1# Recipe 1: Basic Trie — Insert / Search / StartsWith
2class TrieNode:
3 def __init__(self):
4 self.children = {}
5 self.is_end = False
6
7class Trie:
8 def __init__(self):
9 self.root = TrieNode()
10
11 def insert(self, word):
12 node = self.root
13 for char in word:
14 if char not in node.children:
15 node.children[char] = TrieNode()
16 node = node.children[char]
17 node.is_end = True
18
19 def search(self, word):
20 node = self.root
21 for char in word:
22 if char not in node.children:
23 return False
24 node = node.children[char]
25 return node.is_end
26
27 def starts_with(self, prefix):
28 node = self.root
29 for char in prefix:
30 if char not in node.children:
31 return False
32 node = node.children[char]
33 return True
34
35# Recipe 2: Wildcard Search with DFS
36def search_with_wildcard(node, word, i):
37 if i == len(word):
38 return node.is_end
39 if word[i] == '.':
40 for child in node.children.values():
41 if search_with_wildcard(child, word, i + 1):
42 return True
43 return False
44 if word[i] not in node.children:
45 return False
46 return search_with_wildcard(node.children[word[i]], word, i + 1)
47
48# Recipe 3: Grid Word Search with Trie
49def find_words(board, words):
50 trie = Trie()
51 for w in words:
52 trie.insert(w)
53 result = []
54 def dfs(r, c, node, path):
55 if node.is_end:
56 result.append(path)
57 node.is_end = False # Avoid duplicates
58 if r < 0 or r >= len(board) or c < 0 or c >= len(board[0]):
59 return
60 char = board[r][c]
61 if char not in node.children:
62 return
63 board[r][c] = '#'
64 for dr, dc in [(0,1),(0,-1),(1,0),(-1,0)]:
65 dfs(r+dr, c+dc, node.children[char], path+char)
66 board[r][c] = char
67 for r in range(len(board)):
68 for c in range(len(board[0])):
69 dfs(r, c, trie.root, "")
O(n)

Complexity

TechniqueInsertSearchSpaceExample
Basic TrieO(m)O(m)O(n*m)Implement Trie
Trie + DFSO(m)O(26^k * m)O(n*m)Add & Search Words
Trie + BacktrackingO(n*m)O(R*C*4^L)O(n*m)Word Search II

Watch Out

  • Forgetting `isEnd` — A prefix like "app" exists in the trie if "apple" was inserted, but `search("app")` should return false unless "app" was explicitly inserted.
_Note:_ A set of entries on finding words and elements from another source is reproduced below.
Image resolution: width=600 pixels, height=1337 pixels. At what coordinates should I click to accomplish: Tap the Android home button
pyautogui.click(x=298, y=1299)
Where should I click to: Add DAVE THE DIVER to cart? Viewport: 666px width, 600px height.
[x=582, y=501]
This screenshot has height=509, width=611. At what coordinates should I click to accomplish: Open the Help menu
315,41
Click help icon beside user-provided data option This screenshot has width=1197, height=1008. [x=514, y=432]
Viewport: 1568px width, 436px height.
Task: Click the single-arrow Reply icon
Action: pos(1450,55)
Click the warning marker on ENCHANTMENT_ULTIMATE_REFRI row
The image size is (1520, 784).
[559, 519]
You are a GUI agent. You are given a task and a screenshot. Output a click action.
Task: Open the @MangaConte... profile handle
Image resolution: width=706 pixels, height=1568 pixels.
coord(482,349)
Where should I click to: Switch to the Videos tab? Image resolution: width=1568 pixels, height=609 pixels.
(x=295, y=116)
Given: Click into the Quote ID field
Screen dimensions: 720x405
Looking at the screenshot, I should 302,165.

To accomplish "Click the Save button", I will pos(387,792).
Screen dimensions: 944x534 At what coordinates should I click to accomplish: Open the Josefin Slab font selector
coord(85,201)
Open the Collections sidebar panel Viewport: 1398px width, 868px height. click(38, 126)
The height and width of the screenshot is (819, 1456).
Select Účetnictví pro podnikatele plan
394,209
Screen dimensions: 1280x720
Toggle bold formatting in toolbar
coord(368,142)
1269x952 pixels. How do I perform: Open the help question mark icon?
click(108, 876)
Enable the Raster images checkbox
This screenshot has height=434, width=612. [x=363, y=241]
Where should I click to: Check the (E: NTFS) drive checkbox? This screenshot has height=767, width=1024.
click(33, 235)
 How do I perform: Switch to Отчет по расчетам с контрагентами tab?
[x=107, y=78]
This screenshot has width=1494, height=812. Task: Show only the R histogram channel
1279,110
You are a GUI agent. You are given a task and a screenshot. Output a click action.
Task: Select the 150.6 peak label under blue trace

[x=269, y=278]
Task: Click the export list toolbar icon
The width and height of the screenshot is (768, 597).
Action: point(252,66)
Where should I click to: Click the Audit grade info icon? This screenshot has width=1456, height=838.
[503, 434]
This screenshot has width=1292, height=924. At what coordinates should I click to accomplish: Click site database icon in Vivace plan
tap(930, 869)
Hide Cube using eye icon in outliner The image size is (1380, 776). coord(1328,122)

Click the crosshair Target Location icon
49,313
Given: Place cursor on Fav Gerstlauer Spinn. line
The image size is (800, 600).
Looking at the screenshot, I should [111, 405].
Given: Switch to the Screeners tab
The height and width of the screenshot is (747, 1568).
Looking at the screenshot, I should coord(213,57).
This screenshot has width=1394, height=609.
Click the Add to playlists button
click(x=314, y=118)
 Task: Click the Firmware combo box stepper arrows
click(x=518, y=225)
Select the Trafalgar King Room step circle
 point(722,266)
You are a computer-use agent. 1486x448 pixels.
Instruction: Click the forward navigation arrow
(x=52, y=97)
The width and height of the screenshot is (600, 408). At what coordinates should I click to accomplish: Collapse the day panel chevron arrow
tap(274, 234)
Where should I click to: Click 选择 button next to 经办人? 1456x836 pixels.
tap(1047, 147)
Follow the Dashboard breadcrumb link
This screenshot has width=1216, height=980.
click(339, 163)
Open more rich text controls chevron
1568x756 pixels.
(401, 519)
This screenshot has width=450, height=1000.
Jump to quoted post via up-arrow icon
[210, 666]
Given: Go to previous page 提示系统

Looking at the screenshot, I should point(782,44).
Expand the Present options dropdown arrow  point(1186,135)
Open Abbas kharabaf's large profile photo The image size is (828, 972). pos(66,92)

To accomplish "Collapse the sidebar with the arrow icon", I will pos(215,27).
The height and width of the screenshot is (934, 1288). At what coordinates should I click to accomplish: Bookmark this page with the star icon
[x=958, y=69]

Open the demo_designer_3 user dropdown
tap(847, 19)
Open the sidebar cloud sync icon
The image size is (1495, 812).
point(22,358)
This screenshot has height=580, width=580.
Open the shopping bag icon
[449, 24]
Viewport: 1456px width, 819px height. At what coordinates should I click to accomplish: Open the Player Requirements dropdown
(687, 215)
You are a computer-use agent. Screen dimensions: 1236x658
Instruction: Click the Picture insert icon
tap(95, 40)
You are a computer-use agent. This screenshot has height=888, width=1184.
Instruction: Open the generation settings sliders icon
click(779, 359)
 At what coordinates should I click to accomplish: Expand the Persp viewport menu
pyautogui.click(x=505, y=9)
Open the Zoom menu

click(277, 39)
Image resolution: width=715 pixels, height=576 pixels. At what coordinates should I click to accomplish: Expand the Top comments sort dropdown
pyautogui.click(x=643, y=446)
Always check `isEnd`.
  • Not handling wildcard `.` — When `.` appears, you must try ALL children, not skip the character. This requires DFS/recursion.
  • Off-by-one in trie depth — String index `i` corresponds to trie depth `i+1` (root is depth 0, first character is depth 1).
  • Duplicate results in Word Search II — If the same word can be found via multiple grid paths, you'll add it multiple times. Remove or mark found words in the trie.
  • Array vs HashMap — Using `children[26]` when input includes uppercase or special characters causes index-out-of-bounds. Use a HashMap for arbitrary character sets.
  • Not pruning dead branches — In Word Search II, after finding a word, if a trie node has no remaining children, prune it to speed up future searches.